Descaling concrete that is not attended to in a timely manner will only lead to additional repair costs as the problem grows and spreads. In my opinion, the issue is not caused by the contractor's coloring methods, but rather due to poor installation techniques, inadequate curing, or improper concrete mixing - or a combination of all three. Stamping the surface of bad concrete only accelerates the deterioration process. What makes matters worse is that the contractor refuses to take any responsibility and won't get involved to help figure out what happened.
Concrete Peeling affects a wide variety of structures, including concrete frame buildings, multi-storey car parks, bridges, jetties, tanks and ponds. Chipping can have far-reaching consequences in terms of health and safety, structural integrity and asset value. Unfortunately, an adhesive plaster approach is often taken to repair peeling structures, without treating the underlying causes. So, what exactly is chipping? What are its effects and how can structures be successfully repaired and further corrosion prevented? Unlike your car, which you can rinse off, it is more difficult to remove the spray from all areas of your building.
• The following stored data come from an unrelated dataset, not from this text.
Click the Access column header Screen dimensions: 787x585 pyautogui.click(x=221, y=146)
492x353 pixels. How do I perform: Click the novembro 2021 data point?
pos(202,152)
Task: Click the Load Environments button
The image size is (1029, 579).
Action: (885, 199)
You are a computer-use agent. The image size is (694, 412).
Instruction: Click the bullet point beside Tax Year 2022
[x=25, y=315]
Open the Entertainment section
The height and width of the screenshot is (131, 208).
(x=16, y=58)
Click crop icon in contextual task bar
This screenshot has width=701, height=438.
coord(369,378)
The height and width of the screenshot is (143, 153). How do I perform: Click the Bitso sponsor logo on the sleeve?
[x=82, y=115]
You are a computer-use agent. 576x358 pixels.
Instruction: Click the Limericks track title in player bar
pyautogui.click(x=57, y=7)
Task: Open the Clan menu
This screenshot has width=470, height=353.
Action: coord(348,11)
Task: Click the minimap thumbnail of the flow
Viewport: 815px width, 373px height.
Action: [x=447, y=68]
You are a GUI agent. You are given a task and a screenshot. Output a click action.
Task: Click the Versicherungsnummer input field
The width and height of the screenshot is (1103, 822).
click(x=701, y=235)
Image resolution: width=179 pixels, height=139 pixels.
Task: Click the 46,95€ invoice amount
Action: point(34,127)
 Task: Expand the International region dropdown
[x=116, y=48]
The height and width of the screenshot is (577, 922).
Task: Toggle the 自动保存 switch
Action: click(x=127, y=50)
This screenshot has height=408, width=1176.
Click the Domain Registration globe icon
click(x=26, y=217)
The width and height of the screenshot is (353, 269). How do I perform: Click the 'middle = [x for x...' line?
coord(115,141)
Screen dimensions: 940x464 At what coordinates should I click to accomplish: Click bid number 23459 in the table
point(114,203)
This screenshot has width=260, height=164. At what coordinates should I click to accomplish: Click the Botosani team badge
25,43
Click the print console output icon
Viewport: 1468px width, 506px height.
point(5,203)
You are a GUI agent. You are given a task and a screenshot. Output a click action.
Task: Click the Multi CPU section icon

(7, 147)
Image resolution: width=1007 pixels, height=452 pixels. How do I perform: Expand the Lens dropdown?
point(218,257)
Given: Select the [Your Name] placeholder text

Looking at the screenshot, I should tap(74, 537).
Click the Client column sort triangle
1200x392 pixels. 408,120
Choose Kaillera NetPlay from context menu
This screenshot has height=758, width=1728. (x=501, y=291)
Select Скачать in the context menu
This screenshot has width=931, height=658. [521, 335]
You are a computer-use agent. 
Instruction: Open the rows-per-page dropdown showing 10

This means that over time, those forces of nature that hit the salt water in your building will cause small amounts of erosion and damage.
Repeated blows by wind, dew, light rain and the like mean that salt that settles on concrete has a high probability of reacting with chemicals inside concrete and those in steel itself, leading to rust. Over time, this rust will cause flaking of concrete. Splinters can appear because the rebar has been exposed and moisture and water have started to rust the rebar or because the concrete joints were built incorrectly. Engineers believe that porous building materials can be protected against salt peeling by treating them with penetrating sealants that are hydrophobic (water repellent) and penetrate deep enough to keep water with dissolved salts away from the surface.
Concrete Peeling, commonly known as 'concrete cancer', is a pain in the eye and has the potential to be an extreme danger.
Descaling concrete can have far-reaching consequences in terms of health and safety, structural integrity and asset value. On the other hand, it doesn't necessarily mean that the base is flaking just because water may be present in a basement. If left untreated, the damage caused by the peeling of concrete can grow exponentially, as more and more water or moisture can enter the structure due to existing cracks and open cavities caused by the flaking of concrete. Concrete flaking occurs when carbonation and high levels of chloride in the environment (usually present in coastal areas) cause corrosion of buildings. Concrete peeling is usually caused by corrosion of steel reinforcing bars embedded in the concrete matrix, but can be caused by other ferrous elements, either totally or partially embedded in the structure. That said, although it can last for decades, concrete doesn't usually last without at least a modest amount of care and maintenance.
Peeling of concrete can also occur when the ends of the reinforcing beams are too close to the surface. When reinforcing steel rusts, it expands to 700% of its original size, causing the surrounding concrete to shift.